== Task input ==

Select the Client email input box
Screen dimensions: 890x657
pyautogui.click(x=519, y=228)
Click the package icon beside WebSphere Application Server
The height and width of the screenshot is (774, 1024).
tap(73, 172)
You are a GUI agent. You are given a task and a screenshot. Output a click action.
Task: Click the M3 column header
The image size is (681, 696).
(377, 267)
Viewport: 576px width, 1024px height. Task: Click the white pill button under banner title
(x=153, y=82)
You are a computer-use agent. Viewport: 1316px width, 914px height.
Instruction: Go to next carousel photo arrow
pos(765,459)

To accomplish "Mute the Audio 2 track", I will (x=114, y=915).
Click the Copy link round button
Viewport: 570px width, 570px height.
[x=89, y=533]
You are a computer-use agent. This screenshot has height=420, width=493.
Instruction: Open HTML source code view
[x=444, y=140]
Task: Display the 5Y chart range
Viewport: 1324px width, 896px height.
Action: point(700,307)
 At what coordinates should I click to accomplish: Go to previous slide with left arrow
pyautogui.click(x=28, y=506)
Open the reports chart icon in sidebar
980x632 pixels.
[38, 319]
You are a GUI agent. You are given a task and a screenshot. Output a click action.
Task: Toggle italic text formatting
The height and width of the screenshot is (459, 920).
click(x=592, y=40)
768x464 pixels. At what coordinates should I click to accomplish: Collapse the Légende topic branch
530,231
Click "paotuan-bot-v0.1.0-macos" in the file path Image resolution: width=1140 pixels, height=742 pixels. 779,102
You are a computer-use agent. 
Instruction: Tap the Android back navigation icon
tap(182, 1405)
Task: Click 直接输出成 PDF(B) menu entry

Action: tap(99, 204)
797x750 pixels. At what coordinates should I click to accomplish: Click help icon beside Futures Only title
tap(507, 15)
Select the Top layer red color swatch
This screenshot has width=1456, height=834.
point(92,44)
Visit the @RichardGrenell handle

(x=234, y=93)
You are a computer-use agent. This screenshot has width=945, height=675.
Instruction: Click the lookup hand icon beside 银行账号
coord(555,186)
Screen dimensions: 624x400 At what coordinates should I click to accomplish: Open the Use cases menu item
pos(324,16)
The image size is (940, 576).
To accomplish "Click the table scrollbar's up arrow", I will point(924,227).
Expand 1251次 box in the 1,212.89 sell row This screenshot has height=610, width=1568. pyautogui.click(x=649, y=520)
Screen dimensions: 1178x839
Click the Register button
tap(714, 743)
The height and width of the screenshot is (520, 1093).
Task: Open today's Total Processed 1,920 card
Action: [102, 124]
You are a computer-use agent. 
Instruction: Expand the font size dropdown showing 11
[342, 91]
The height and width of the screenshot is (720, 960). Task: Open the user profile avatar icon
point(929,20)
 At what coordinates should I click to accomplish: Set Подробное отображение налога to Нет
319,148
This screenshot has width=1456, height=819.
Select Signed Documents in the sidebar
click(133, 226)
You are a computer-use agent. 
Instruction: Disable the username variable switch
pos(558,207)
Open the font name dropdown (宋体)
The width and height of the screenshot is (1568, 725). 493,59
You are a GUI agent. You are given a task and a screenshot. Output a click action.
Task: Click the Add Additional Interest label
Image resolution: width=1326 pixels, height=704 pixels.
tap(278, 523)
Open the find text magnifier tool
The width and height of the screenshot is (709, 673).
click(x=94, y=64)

== Task details ==
Look above for the line with "The height and width of the screenshot is (459, 920)."; retype exactly that line, every line after it up to the line with "Screen dimensions: 1178x839", and that line too, nothing else.

== Exercise response ==
The height and width of the screenshot is (459, 920).
click(x=592, y=40)
768x464 pixels. At what coordinates should I click to accomplish: Collapse the Légende topic branch
530,231
Click "paotuan-bot-v0.1.0-macos" in the file path Image resolution: width=1140 pixels, height=742 pixels. 779,102
You are a computer-use agent. 
Instruction: Tap the Android back navigation icon
tap(182, 1405)
Task: Click 直接输出成 PDF(B) menu entry

Action: tap(99, 204)
797x750 pixels. At what coordinates should I click to accomplish: Click help icon beside Futures Only title
tap(507, 15)
Select the Top layer red color swatch
This screenshot has width=1456, height=834.
point(92,44)
Visit the @RichardGrenell handle

(x=234, y=93)
You are a computer-use agent. This screenshot has width=945, height=675.
Instruction: Click the lookup hand icon beside 银行账号
coord(555,186)
Screen dimensions: 624x400 At what coordinates should I click to accomplish: Open the Use cases menu item
pos(324,16)
The image size is (940, 576).
To accomplish "Click the table scrollbar's up arrow", I will point(924,227).
Expand 1251次 box in the 1,212.89 sell row This screenshot has height=610, width=1568. pyautogui.click(x=649, y=520)
Screen dimensions: 1178x839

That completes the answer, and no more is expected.